Syntax:
com.ibi.agents.XDAvroFileReadAgent
Description:
This service reads an Avro container in binary format and returns the objects it contains converted to XML. The Avro data may come from the input document or a file.
Avro requires the presence of a schema. The Avro File Read service can use the schema always stored in the container, or it can specify a reader schema, in which case Avro will do its best to reconcile the two schemas. The effective schema is stored in the output document, so it can serve as a default for the Avro File Emit service.

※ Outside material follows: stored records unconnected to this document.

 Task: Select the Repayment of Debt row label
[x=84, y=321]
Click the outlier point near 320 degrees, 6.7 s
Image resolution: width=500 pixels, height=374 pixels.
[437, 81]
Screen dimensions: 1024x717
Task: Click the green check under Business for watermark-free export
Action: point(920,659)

The path to the Avro Schema or the Avro Data File can be a regular path in the file system, or a URL starting with hdfs://, which indicates the file is in the Hadoop file system. When the Hadoop file system is used, the parameters Hadoop Configuration and Default File System can be optionally specified. Otherwise, they are ignored.
Parameters:
The following table describes the parameters of the Avro File Read service.
Parameter | Description |
---|---|
Avro Schema | Path to the Avro Schema file. If absent, the schema stored with the data will be used. |
Input Source | Whether the Avro data is in the Input Document or in a File. |
Avro Data File | Path to the Avro data file. This is ignored if the Input Source is the Input Document. |
Hadoop Configuration | Path to the Hadoop configuration file, normally core-site.xml |
Default File System | In some Hadoop environments, this should be specified as the URI of the namenode, for example hdfs://[your namenode]. |
Edges:
The following table describes the edges that are returned by the Avro File Read service.
Edge | Description |
---|---|
success | The Avro data was successfully converted to XML. |
fail_parse | An iFL expression could not be evaluated. |
fail_notfound | A file path was specified but the file does not exist. |
fail_operation | The operation could not be completed successfully. |
Output Format:
The output document has the following format:
<av:avro xmlns:av="http://iwaysoftware.com/avro"> <av:item> ... </av:item> <av:item> ... </av:item> ... </av:avro>
The actual document is not indented. It is pretty-printed here for display purposes only.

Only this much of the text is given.